Gemeinde Prigglitz: Rücktritt gefordert. Auch die Kuh-Affäre wurde wieder thematisiert. Forderungen eines Betroffenen lassen den ÖVP-Ortschef kalt.

Von Gerhard Brandtner. Erstellt am 30. Juli 2014 (05:01)

PRIGGLITZ / Zuerst ging es „nur“ um das Wasser, jetzt fordert Wilfried Feichtinger den Rücktritt von Bürgermeister Franz Teix (ÖVP).

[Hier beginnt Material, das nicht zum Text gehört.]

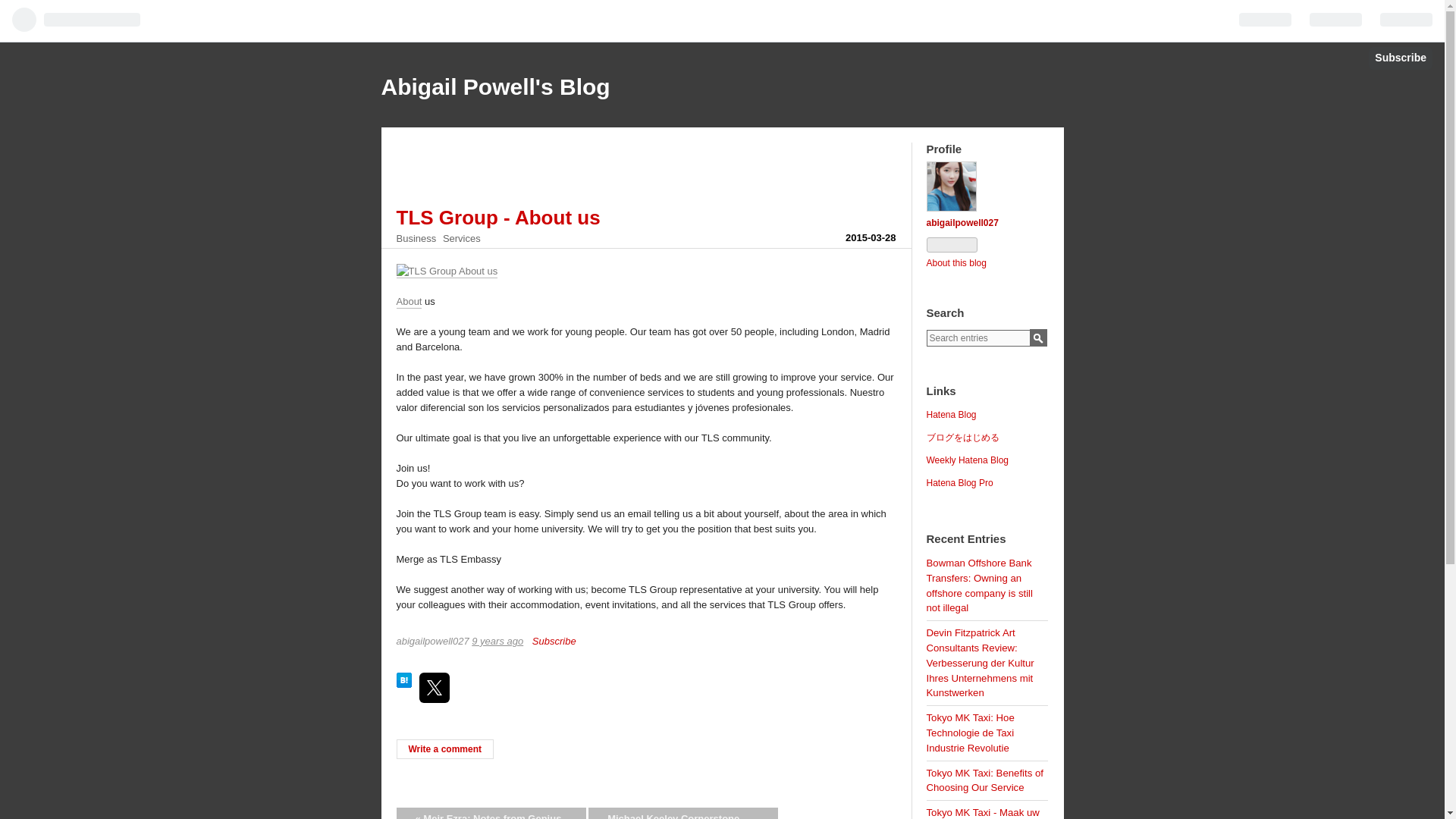
Tokyo MK Taxi: Hoe Technologie de Taxi Industrie Revolutie (970, 732)
Tokyo MK Taxi - Maak uw reis meer plezierig (982, 812)
Subscribe (554, 641)
abigailpowell027 (962, 222)
2015-03-28T05:34:49Z (496, 641)
Search (1037, 337)
Hatena Blog Pro (959, 482)
Recent Entries (966, 539)
Given the description of an element on the screen output the (x, y) to click on. 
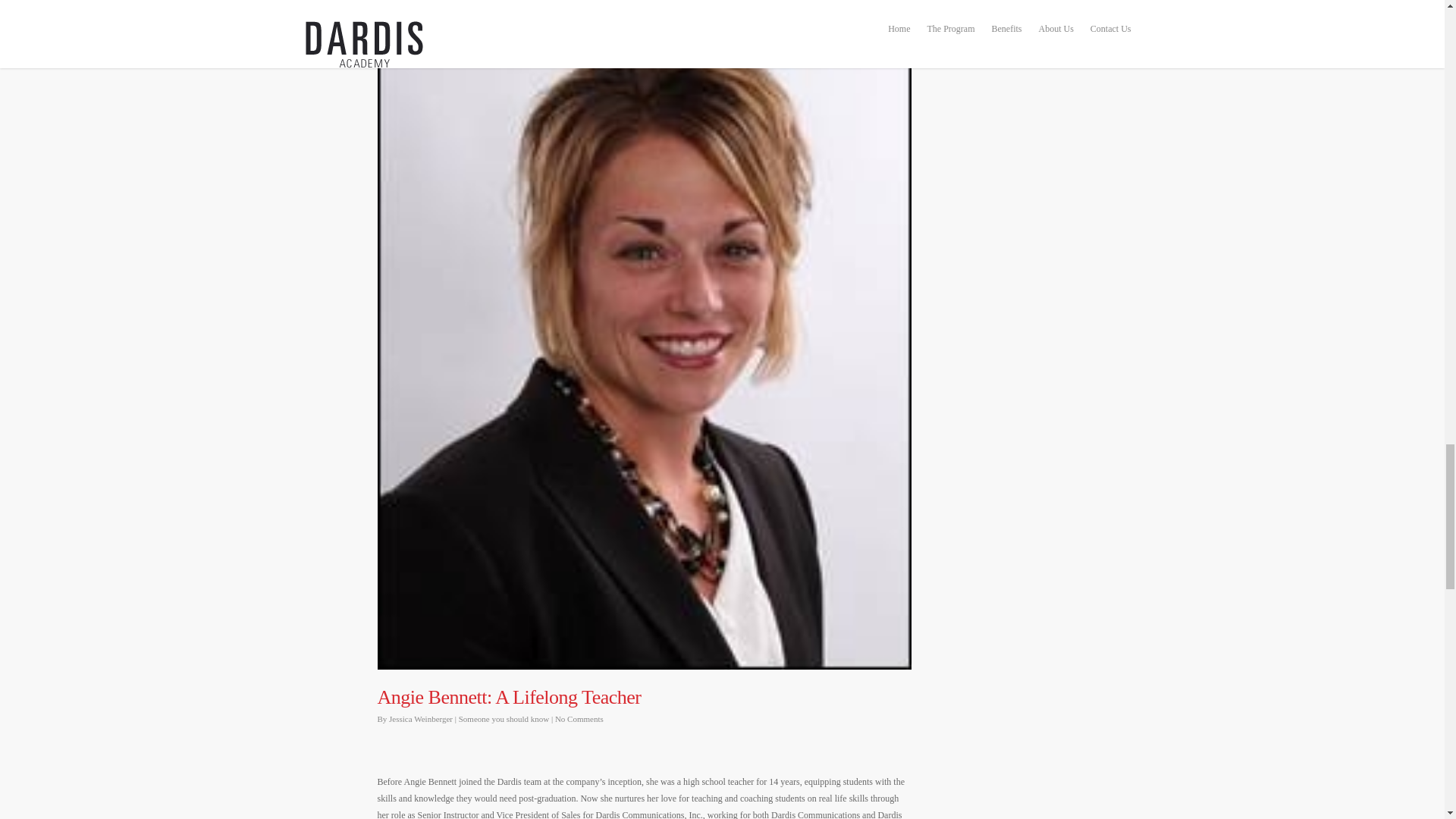
No Comments (579, 718)
Posts by Jessica Weinberger (420, 718)
Angie Bennett: A Lifelong Teacher (509, 697)
Someone you should know (503, 718)
Jessica Weinberger (420, 718)
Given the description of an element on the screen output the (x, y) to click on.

In einer E-Mail an die Gemeinde und einige Gemeinderäte formuliert Feichtinger gleich mehrere Rücktrittsgründe.

„Nach meinem Wissen sind Vorwürfe der Korruption und Vertuschung im Zusammenhang mit der Kuh-Jagd-Affäre noch immer nicht geklärt. Diese Affäre alleine würde jeden anderen Bürgermeister sofort dazu bringen, schon alleine aus Anstandsgründen seinen Rücktritt einzureichen“, so Feichtinger. Noch ausführlicher nimmt der Mediziner zum Punkt der Wasserversorgung der beiden Häuser im „Fliedergraben“ (die NÖN berichtete) Stellung.

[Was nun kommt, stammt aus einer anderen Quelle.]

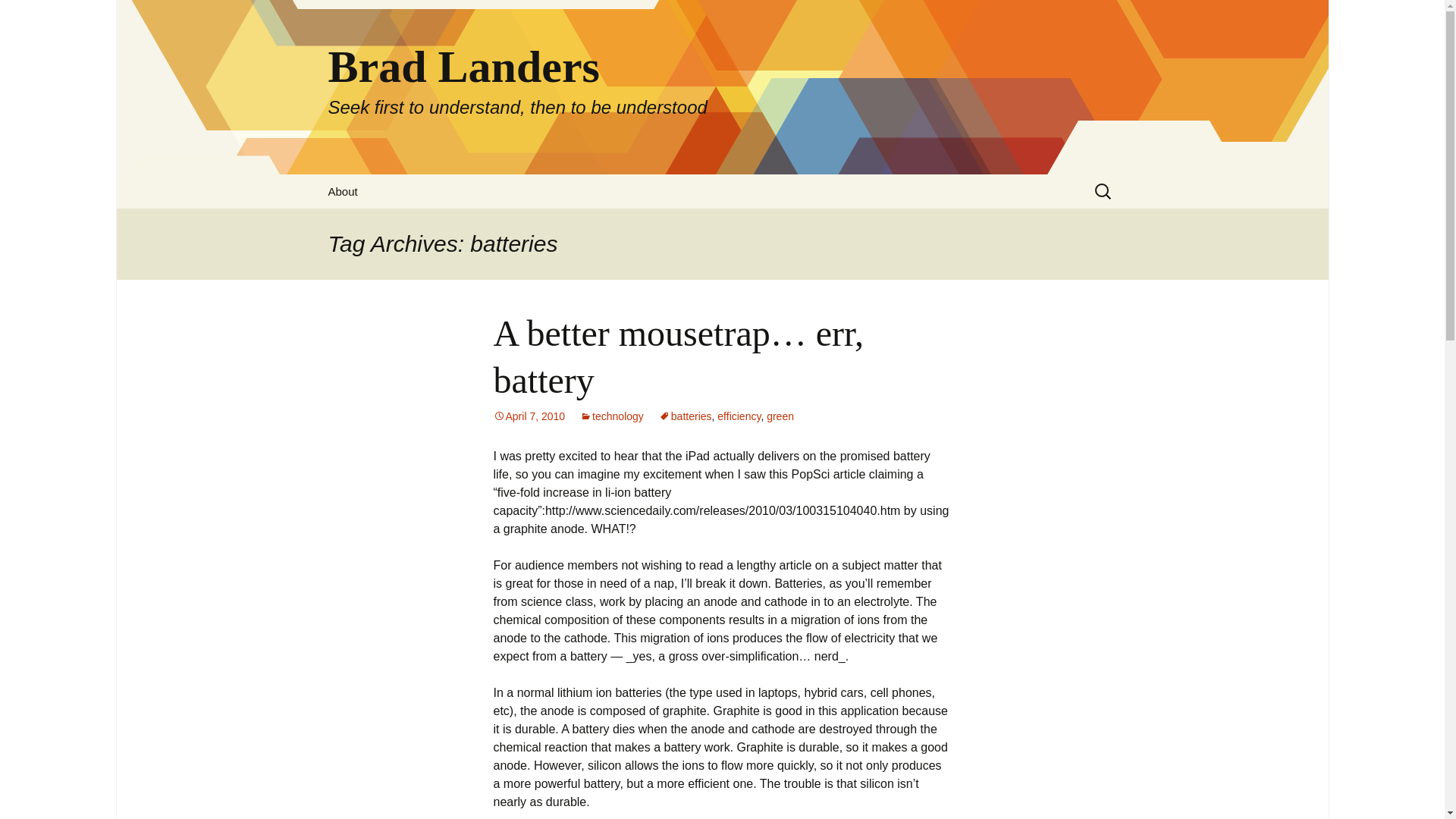
efficiency (738, 416)
batteries (685, 416)
About (342, 191)
Search (528, 416)
technology (18, 15)
Skip to content (611, 416)
Given the description of an element on the screen output the (x, y) to click on. 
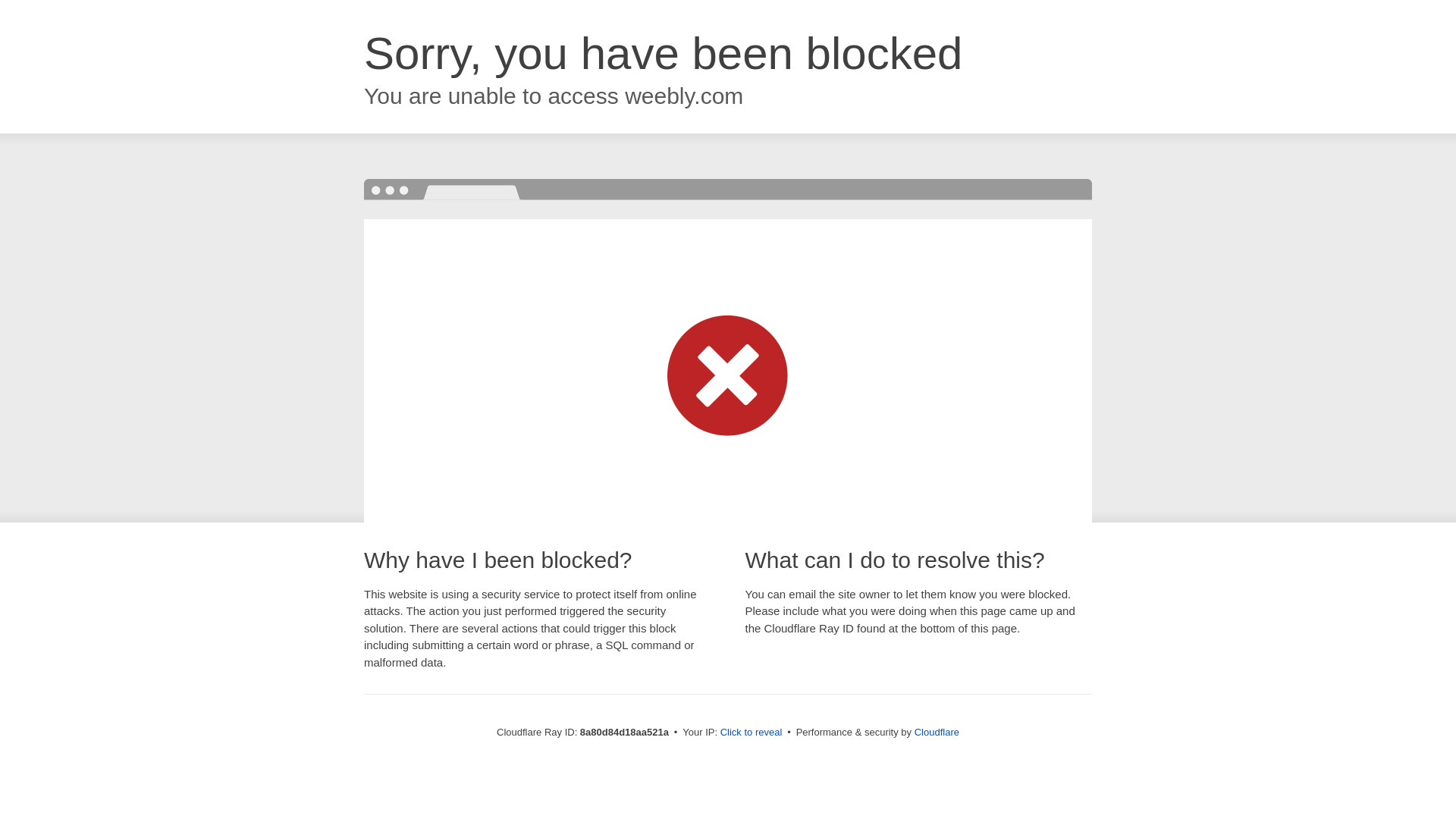
Cloudflare (936, 731)
Click to reveal (751, 732)
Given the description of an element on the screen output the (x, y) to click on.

„Das einfache Abdrehen dieser Wasserversorgung ohne Vorwarnung ist ein bürgerfeindlicher Akt eines Bürgermeisters, welcher wohl untragbar geworden ist“, lässt Feichtinger seinem Unmut freien Lauf. Schon die Vorbesitzer haben Wasser entnommen. „Wenn schon, wie behauptet wird, die versorgende Quelle in einem schlechten Zustand ist, so hätte man mich als Hausbesitzer vonseiten der Gemeinde von diesem Umstand in Kenntnis setzen müssen“, hält Feichtinger fest, der im Verhalten von Franz Teix eine schwere Verfehlung in der Amtsausübung sieht.

Die gegen ihn erhobenen Vorwürfe weist Franz Teix zurück

„Zur Sache mit den Kühen ist anzuführen, dass ich von der Bezirkshauptmannschaft verwarnt wurde“, so das Gemeindeoberhaupt zur NÖN. An seinen Kritiker schrieb Teix, dass die Vorwürfe der Korruption und Vertuschung vom Tisch sind, und: „Über Anstand haben Sie nicht zu entscheiden“, so in der Stellungnahme des Bürgermeisters.

Nach Auffassung der Gemeinde gibt es bei zwei Häusern keinen Anschluss an die öffentliche Wasserversorgung. „Diese Häuser liegen nicht im Versorgungsgebiet. Ein Anschluss daran ist daher auch nicht erzwingbar. Die Anschuldigungen, ich hätte als Bürgermeister und Baubehörde erster Instanz hier Versäumnisse und schwere Fehler begangen sind falsch. Ich weise dies entschieden zurück.“ In der mehrseitigen Stellungnahme der Gemeinde ist auch zu lesen, dass man zu Gesprächen bereit ist. „Voraussetzung wäre jedoch eine sachliche und emotionslose Gesprächsbasis“, so Teix.